- Theatrical release poster
- Directed by: Keith F. Critchlow Walter F. Parkes
- Produced by: Keith Critchlow Walter F. Parkes
- Edited by: Keith Critchlow Walter F. Parkes
- Music by: Craig Safan
- Distributed by: City Life Films
- Release date: 1975;
- Running time: 55 minutes
- Country: United States
- Language: English

= The California Reich =

1975 film

The California Reich is a 1975 documentary film on a group of neo-Nazis in Los Angeles, San Francisco and Tracy, California. They were members of the neo-Nazi National Socialist White People's Party. It was nominated for the Academy Award for Best Documentary Feature.

== Production ==
According to a report in The New York Times the journalist, John J. O'Connor, the two filmmakers "Spent more than a year with the neo-Nazis before cameras were allowed to record families and rituals." The filmmakers were quoted in the same article that they "Wanted to show the Nazis as members of our society, not as human monsters, but the people next door."

The documentary borrows its style from the French film movement Cinema Vérité where narration was absent through the film and they let the subjects speak for themselves.

== Summary ==
The opening of this film shows National Socialist White People's Party member Arnie Anderson recording a racist outgoing message on the party's phone machine. Later, the film shows a gathering of Nazis giving a Pledge of Allegiance to Adolf Hitler.

The film featured scenes with Jewish Defense League (JDL) leader Irv Rubin confronting American neo-Nazis.

== Reception and legacy ==
It was screened at the 1976 Cannes Film Festival, but was not entered into the main competition. It was also nominated for the Academy Award for Best Documentary Feature.

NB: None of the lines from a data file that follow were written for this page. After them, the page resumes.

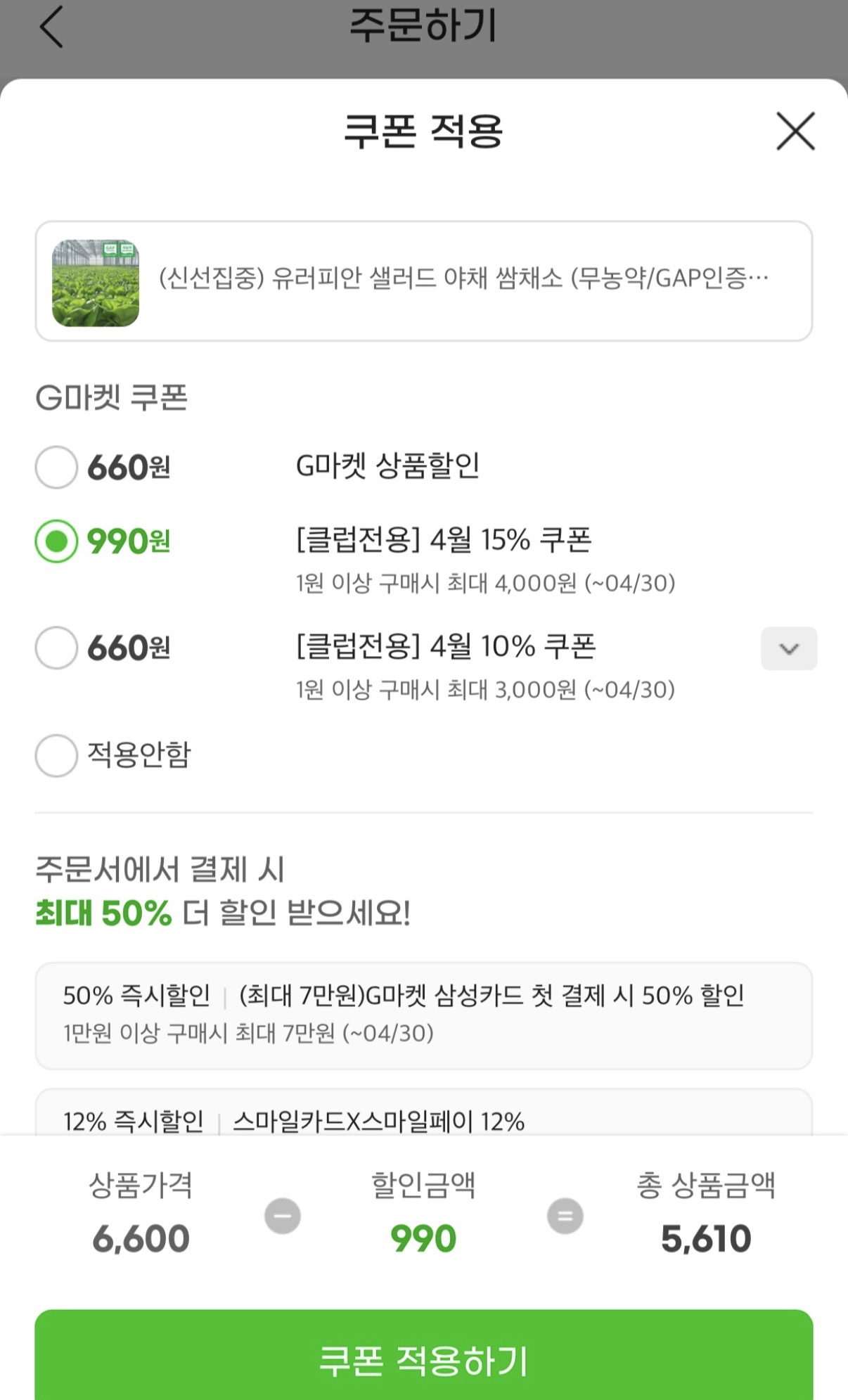This screenshot has height=1400, width=848.
Task: Select the 990원 클럽전용 15% coupon radio
Action: pyautogui.click(x=56, y=541)
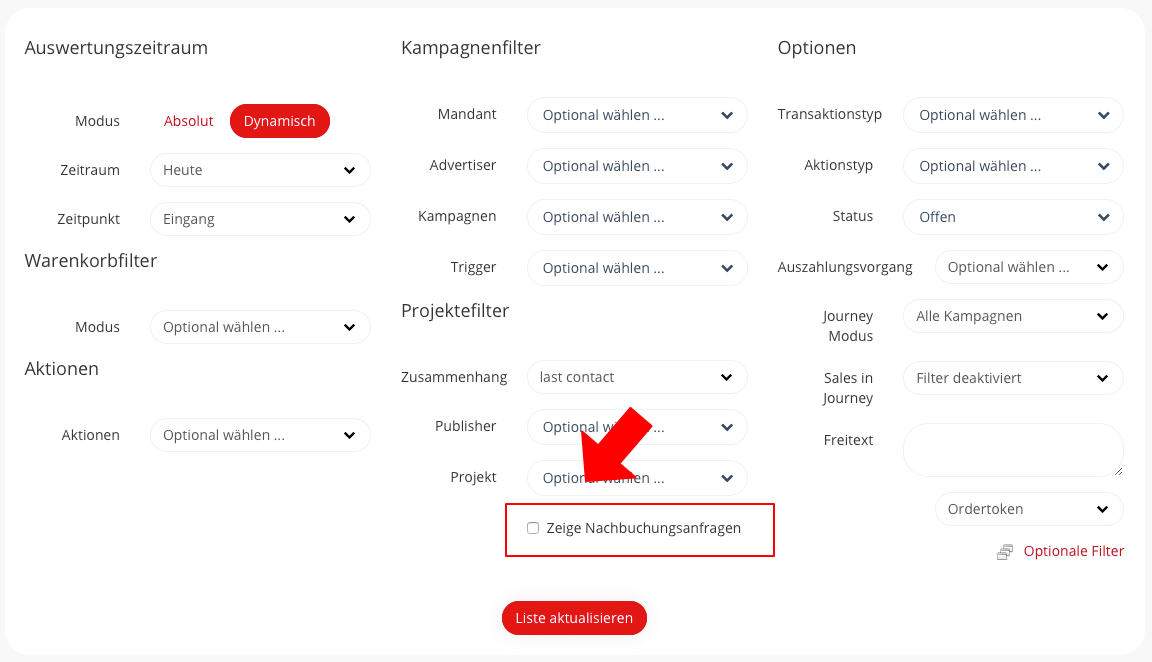Open Journey Modus dropdown showing Alle Kampagnen
The width and height of the screenshot is (1152, 662).
(x=1013, y=316)
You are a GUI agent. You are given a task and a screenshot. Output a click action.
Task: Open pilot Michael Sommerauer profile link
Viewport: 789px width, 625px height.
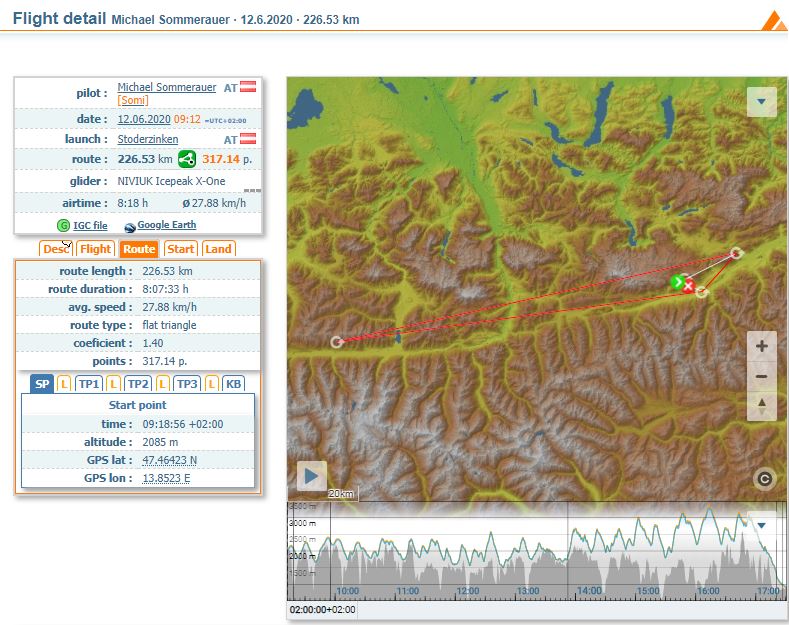(166, 88)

In his 1978 report John J. O'Connor said the filmmakers "Succeed all too well as their working-class subjects become grotesque parodies of disturbing elements that can be detected in varying degrees at all levels of society." in response to their goal to not portray the communities as monsters. He also said that the "most poignant episodes involves a 10 year old boy who says he does not share his father's philosophy. He goes to youth meetings to please his dad." In Saturday Review, Judith Crist called the film "a cool, intense, unsensational, and ultimately terrifying study." Crist continues by saying "There is no voice-over. The American Nazis speak for themselves. They are not frightening or funny. They are utterly ordinary and thereby terrifying."

In Film Quarterly, Mitch Tuchman state that "the material is inherently interesting as a bit of American ethnography", but continued that Parkes and Crichlow have "a horrible ambivalence toward their subjects". He wrote that the documentary was "unofficially sanctioned by the Nazis and The Jewish Anti-Defamation League finds it too mild in its condemnation." Portions from the film were used in the 1980 film The Blues Brothers as the speech given by the leader of the "American Socialist White People's Party" during a rally in a Chicago park, as he taunts angry counter-protesters.